**Supplied material**:
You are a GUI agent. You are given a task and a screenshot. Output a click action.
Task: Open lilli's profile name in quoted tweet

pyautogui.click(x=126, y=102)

...

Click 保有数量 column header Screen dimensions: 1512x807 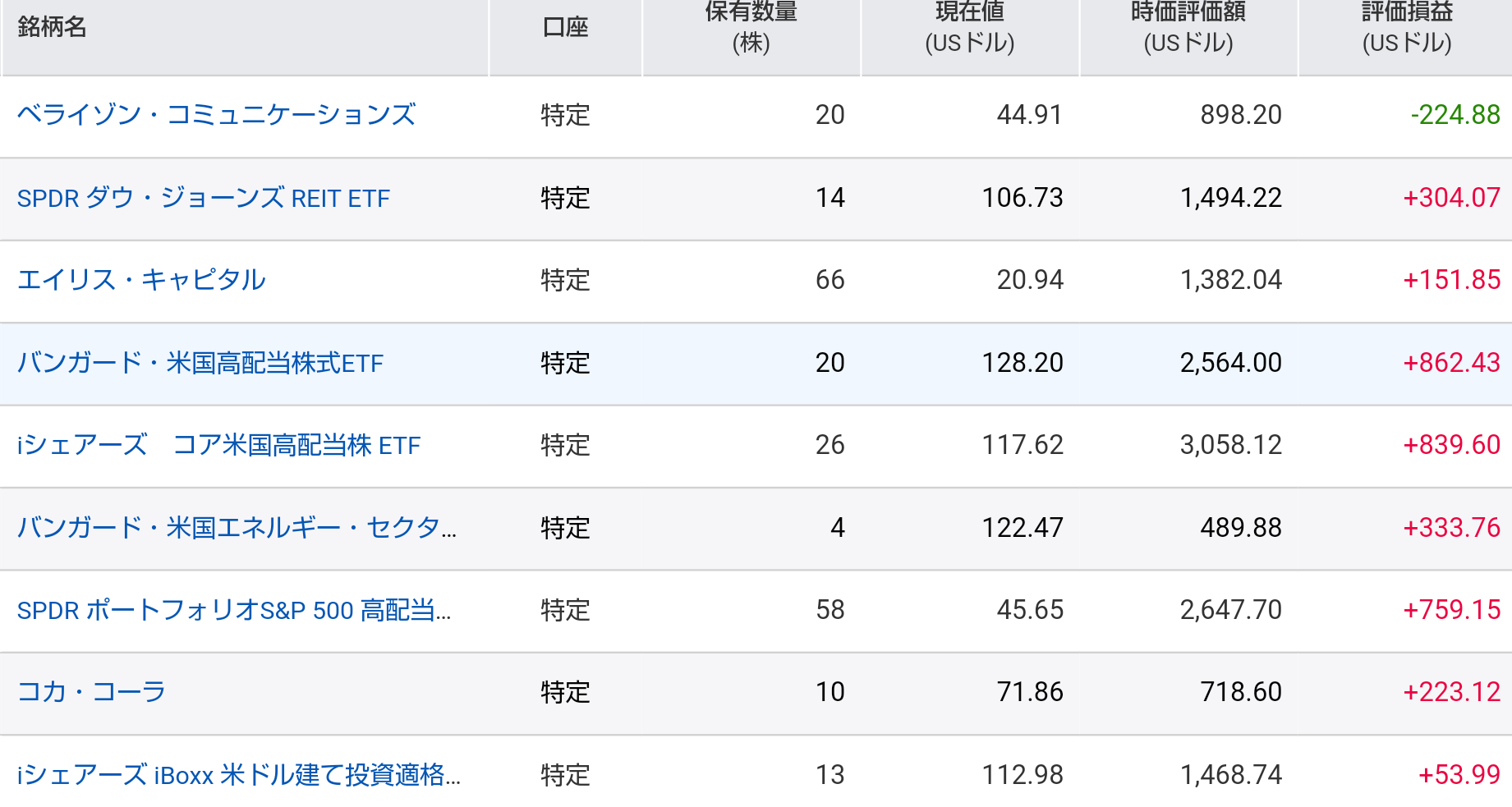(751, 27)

* * *

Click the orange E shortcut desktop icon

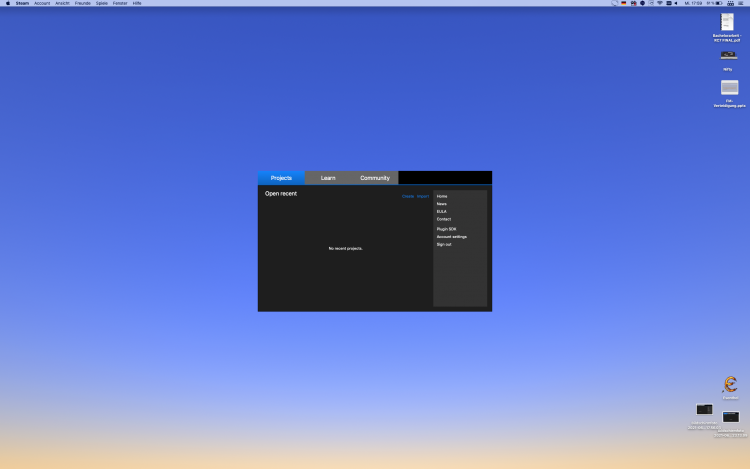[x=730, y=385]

**Goal of the exercise**:
Give the lines from the line with "You are a GUI" up to and including the line with "pyautogui.click(x=126, y=102)" as a JSON list of strings, one string per line, leaving out blank lines.

**Response to the task**:
[
  "You are a GUI agent. You are given a task and a screenshot. Output a click action.",
  "Task: Open lilli's profile name in quoted tweet",
  "pyautogui.click(x=126, y=102)"
]